(259) K−500 複座戦闘爆撃機
ベータ星 案
本機はエンテを基礎として設計せるものなり。
大きな後退角を有する主翼と前面可動の先翼に依り極めて安定なり
X型発動機2基を装備
前方 20粍固定機関砲 2門
後方 20粍可動機関砲 1門。或いは13粍双連機関銃を有す。
「空」 S15.9
石田一郎による批評 (S15.10)
繊美な淡妙な味濃やかな絵、普通の神経の持ち主では迚も(総督註:とても)斯うは画けない。
普通機にあってはその重心を常に主翼の風圧中心線(前縁より翼弦三分の一)上に在る様に設計せねばならない。然るにエンテ型にあっては、前小翼も相当の揚力分担を為す故、その重心は聊か前方に移す様にせねばならないのである。前号(250)に対し重心と揚力中心とが一して居なかったと述懐して居るが、必ずしもそうではない。発動機は主翼上に在り座席が前方に出て居る故、総括してバランスが採れて居ると云える。

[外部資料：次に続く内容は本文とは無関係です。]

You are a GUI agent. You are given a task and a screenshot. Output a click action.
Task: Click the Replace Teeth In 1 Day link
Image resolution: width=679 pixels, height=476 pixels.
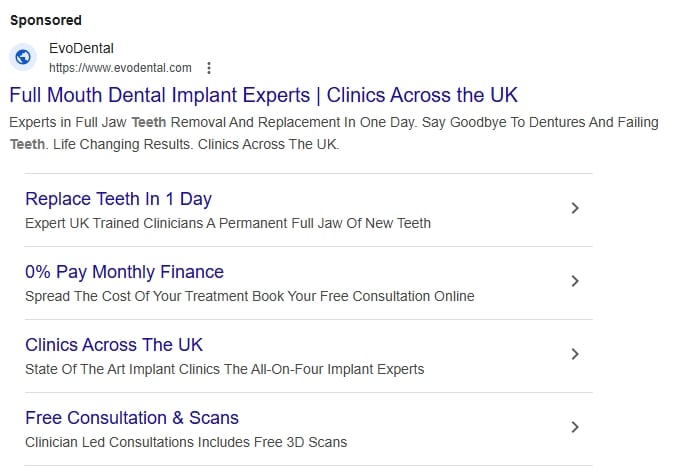pos(118,199)
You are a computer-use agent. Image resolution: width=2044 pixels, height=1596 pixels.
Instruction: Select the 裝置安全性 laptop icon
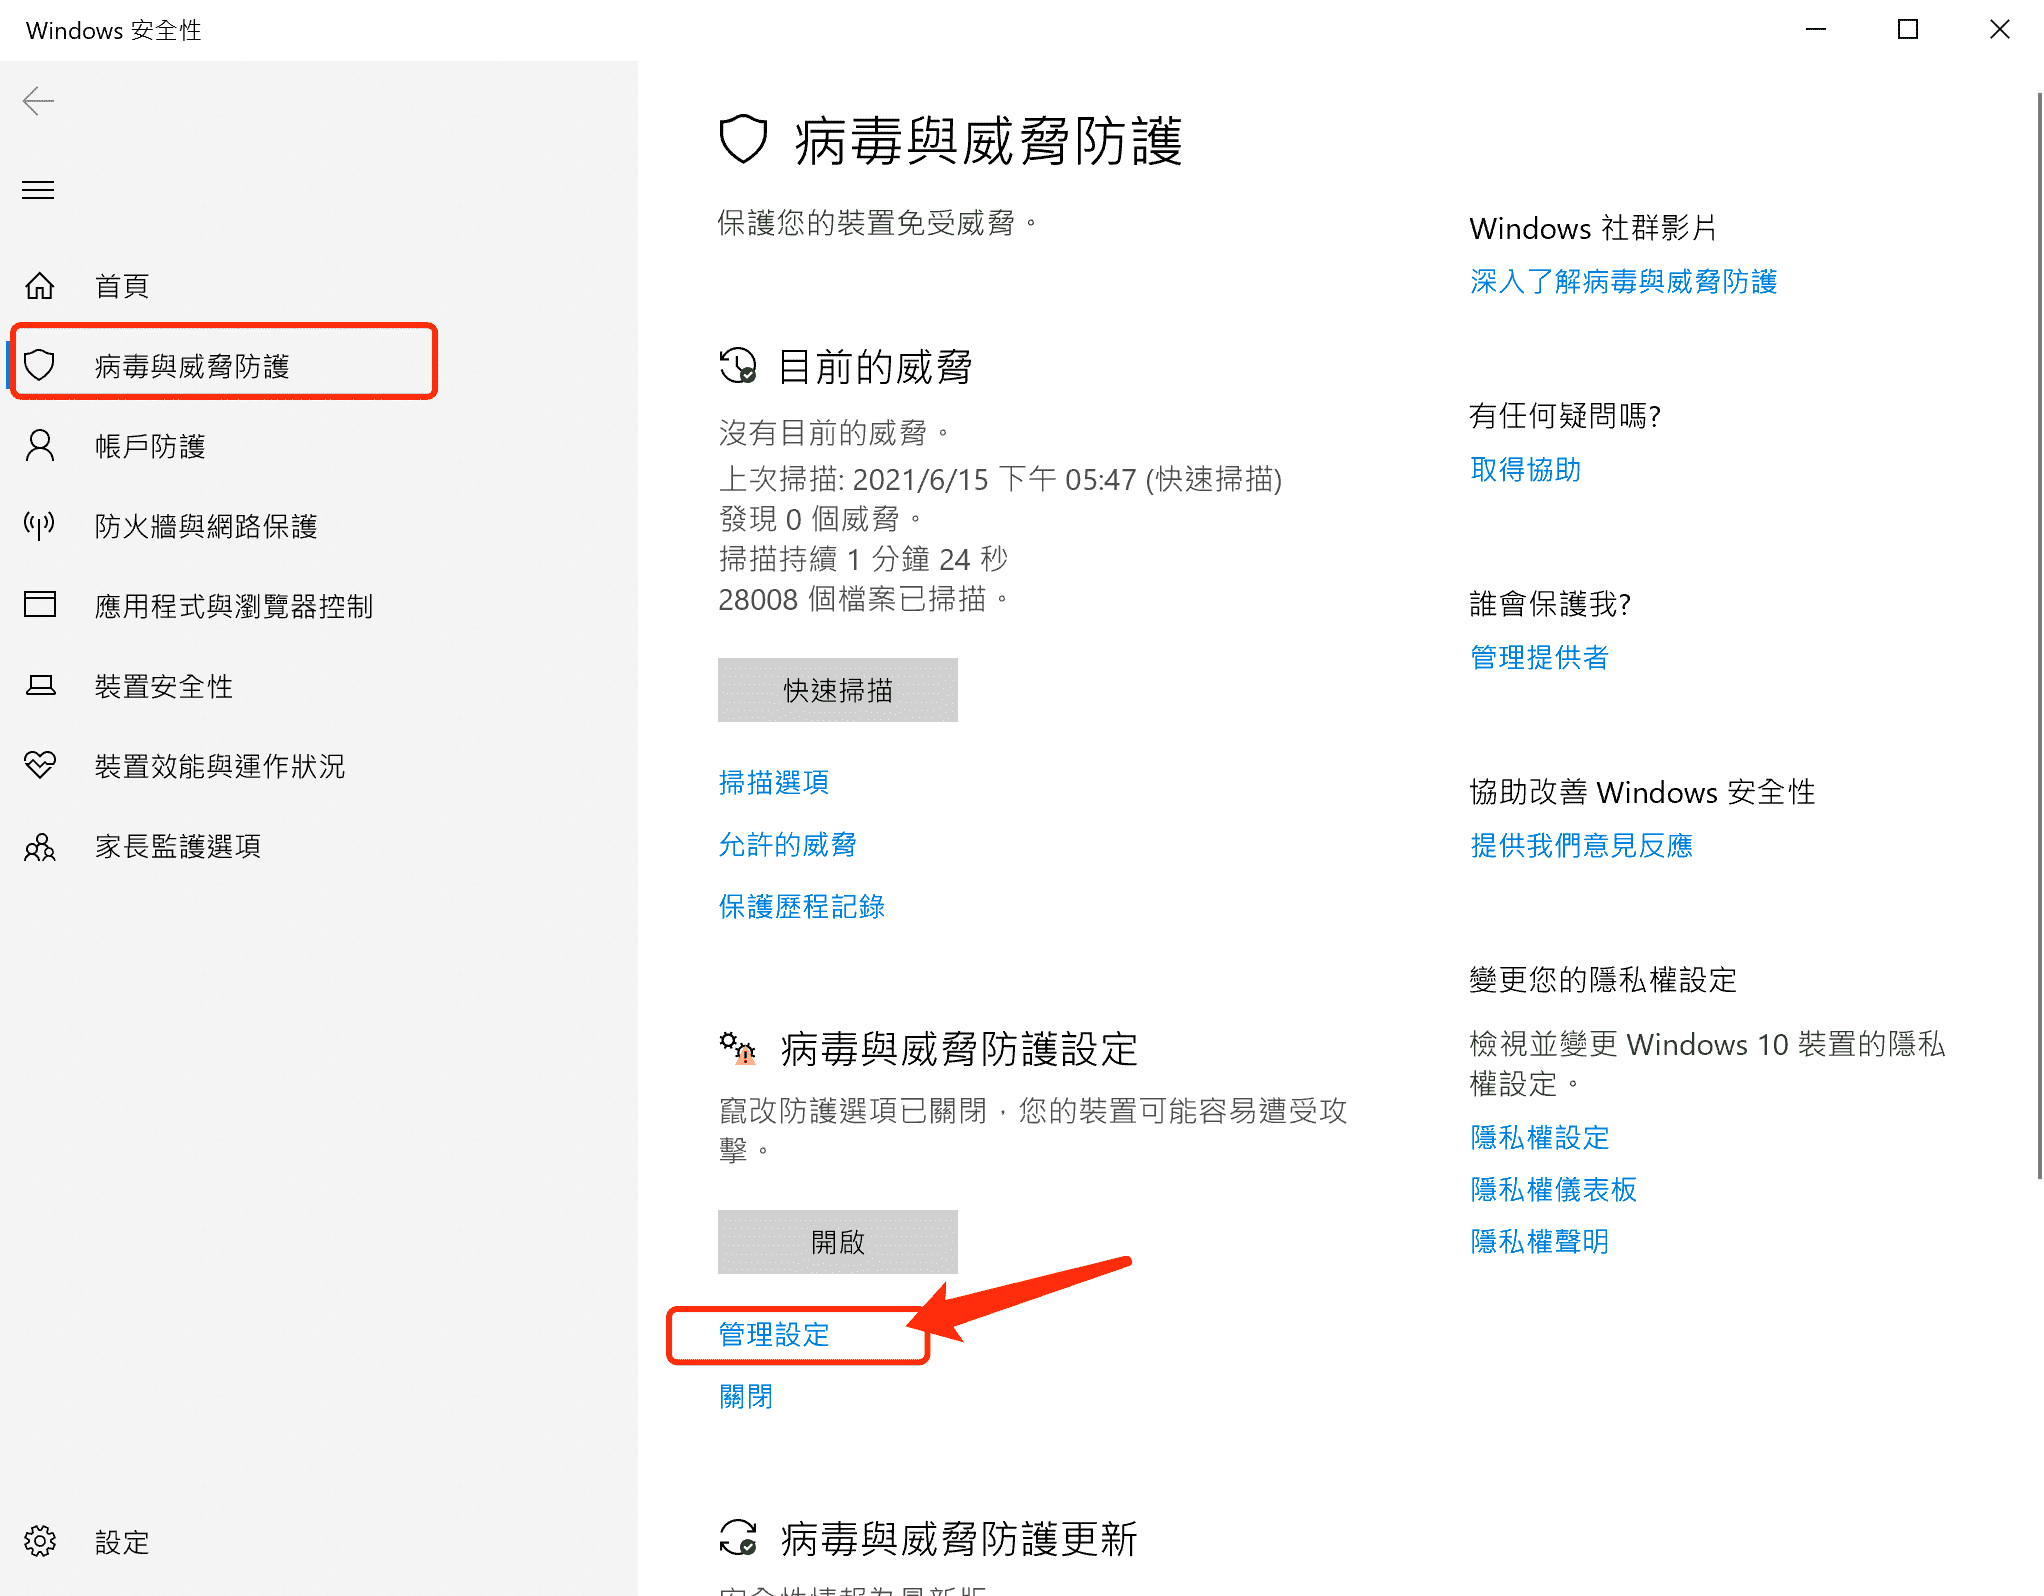click(40, 686)
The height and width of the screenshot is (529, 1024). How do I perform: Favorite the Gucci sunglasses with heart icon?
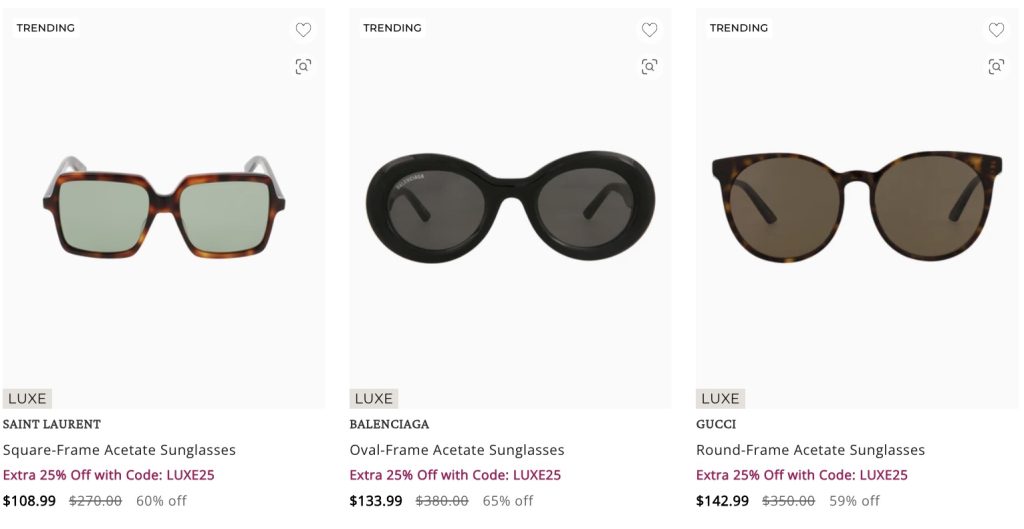(996, 30)
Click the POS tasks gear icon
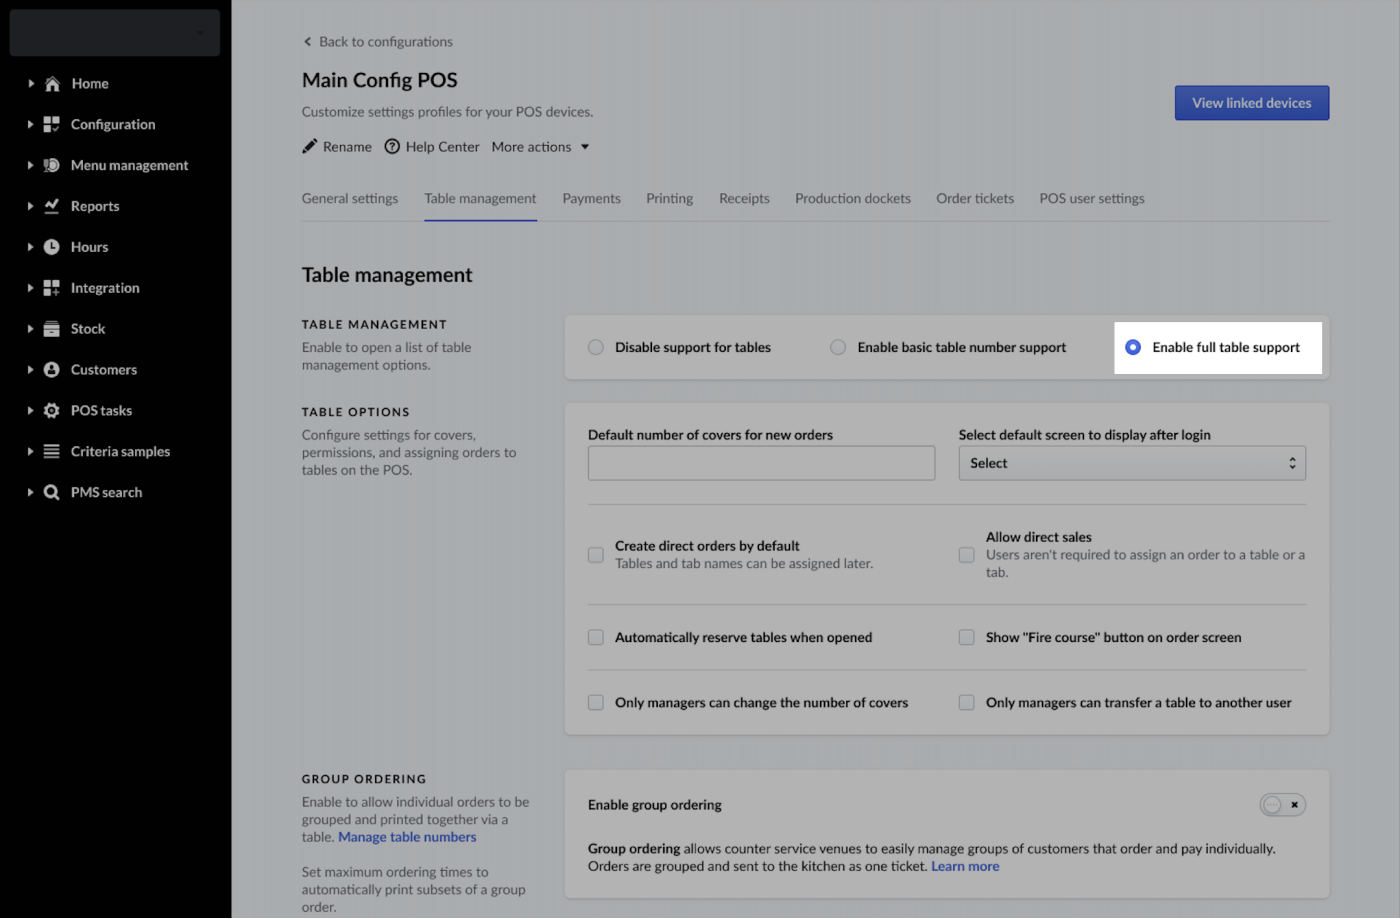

併し乍ら本機に於ては座席及び発動機全部が主翼の風圧中心より後方に在る、之では当然尻重となって安定は得られないのである。
総督コメント
まったく石田氏ときたら性悪である(笑)。
なんと云っても「ベータ星」と云うペンネームがふるっている。この飛行機までもベータ星から地球侵略にやって来たかのようである。確かに普通の神経の持ち主ではこう云う形は作れない。前翼が全面可動と云うのも凄い。やっぱり作者はベータ星から地球侵略にやって来た遊星飛行少年なのだろうか?